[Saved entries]
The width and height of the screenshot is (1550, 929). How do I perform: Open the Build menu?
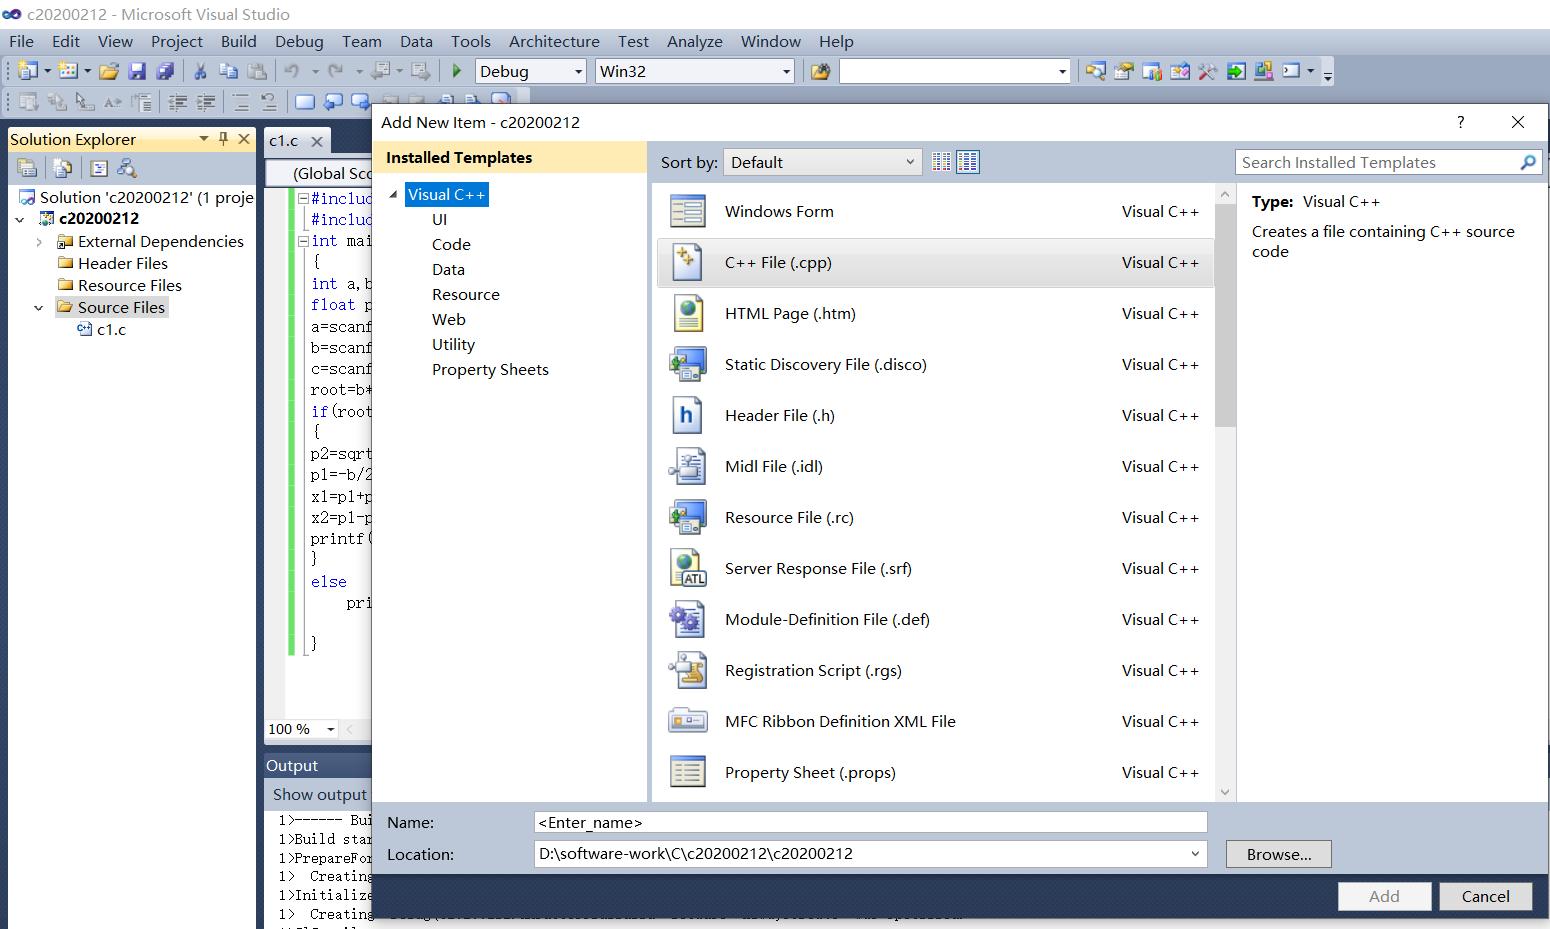click(x=238, y=41)
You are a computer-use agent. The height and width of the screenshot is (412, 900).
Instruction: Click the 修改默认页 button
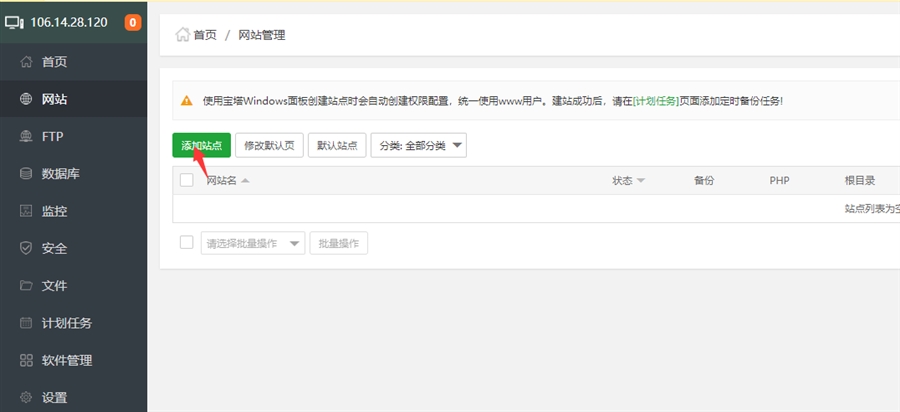tap(269, 145)
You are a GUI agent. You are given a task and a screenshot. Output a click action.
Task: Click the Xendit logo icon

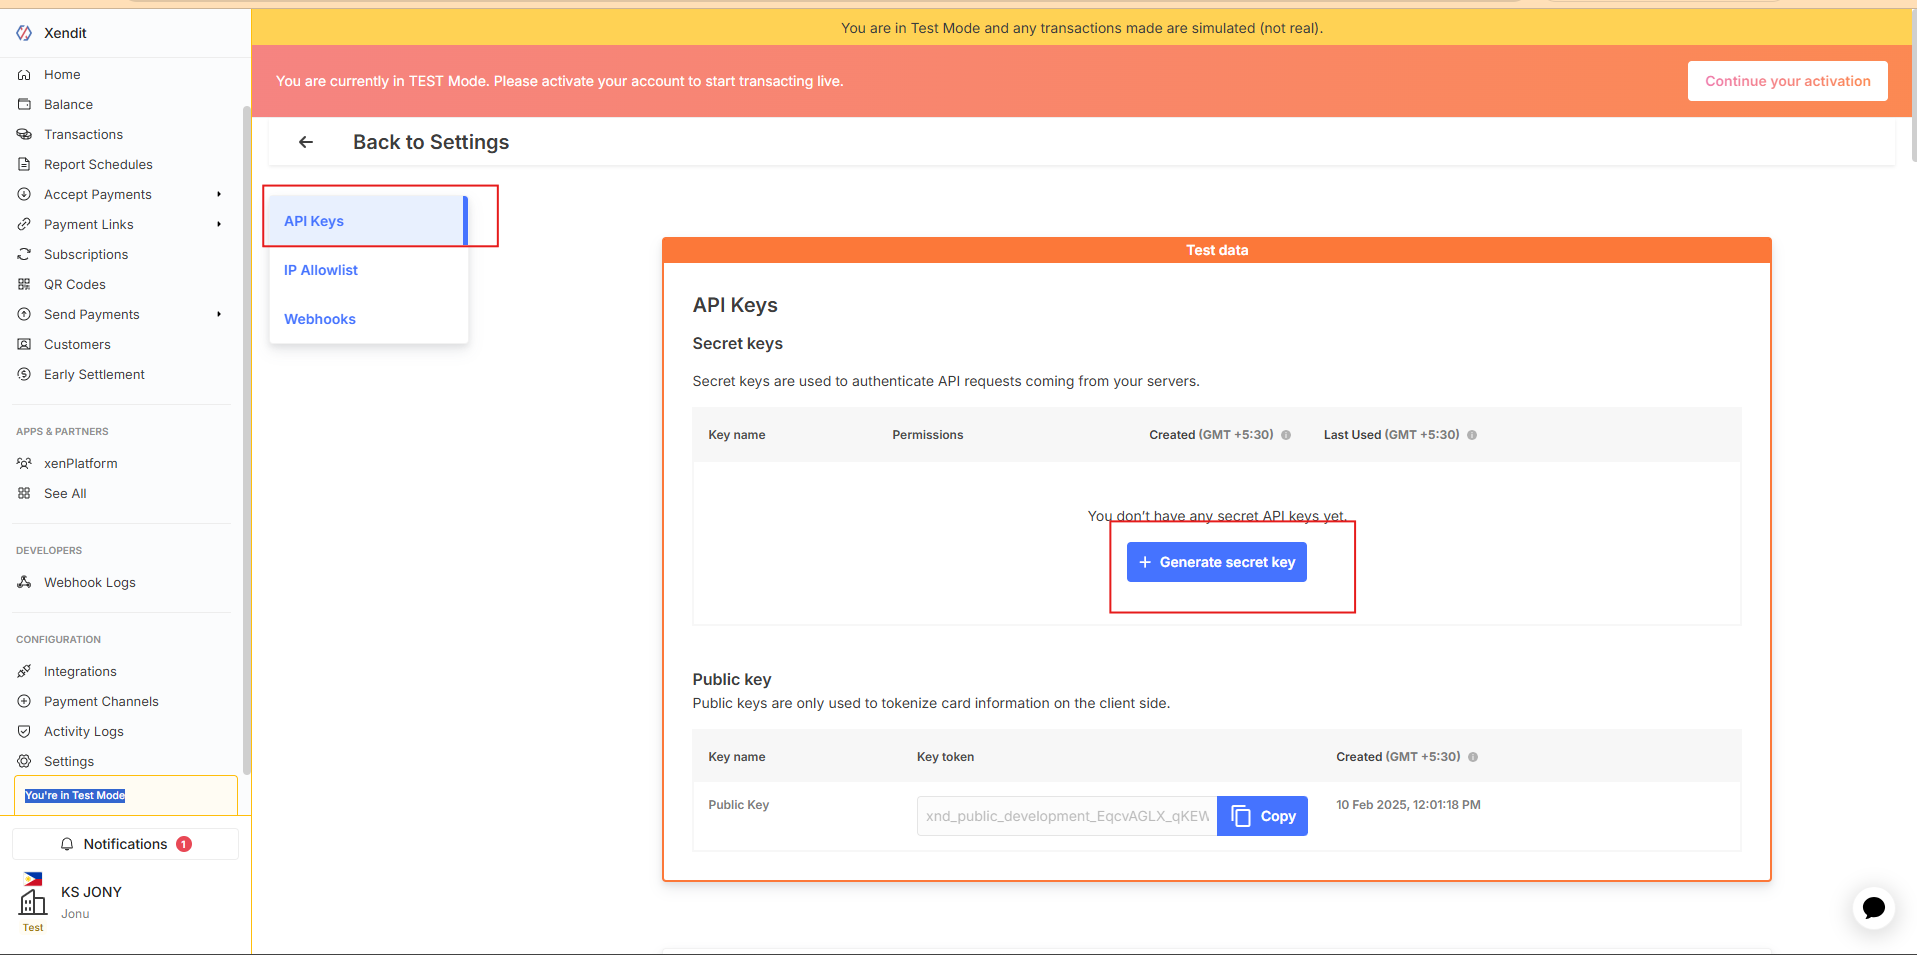coord(24,33)
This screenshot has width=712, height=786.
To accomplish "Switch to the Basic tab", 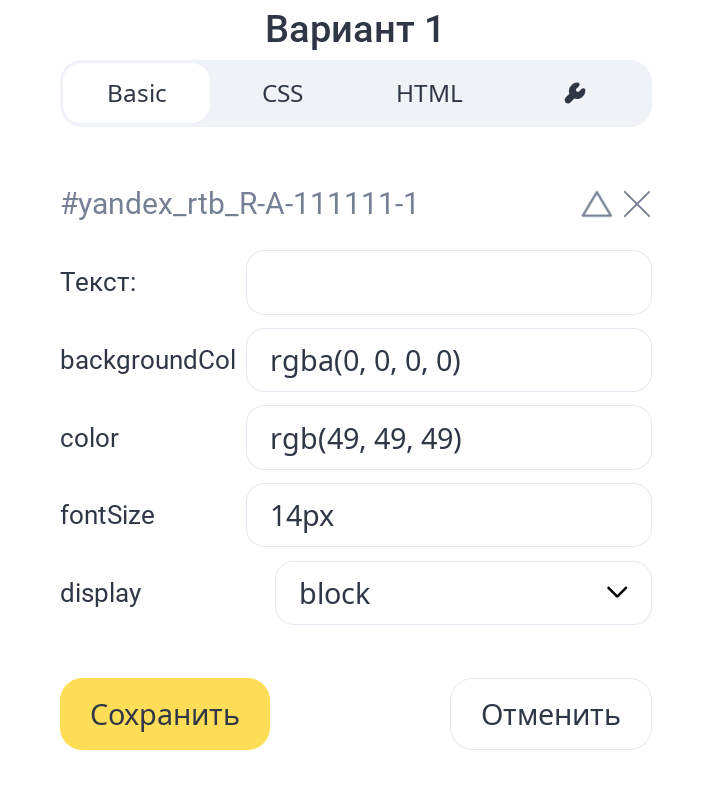I will click(x=137, y=94).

**What to produce**
List, from the entries above, every line in which the word "agent" shows up.

**Task response**
You are a computer-use agent. The height and width of the screenshot is (412, 900).
You are a GUI agent. You are given a task and a screenshot. Output a click action.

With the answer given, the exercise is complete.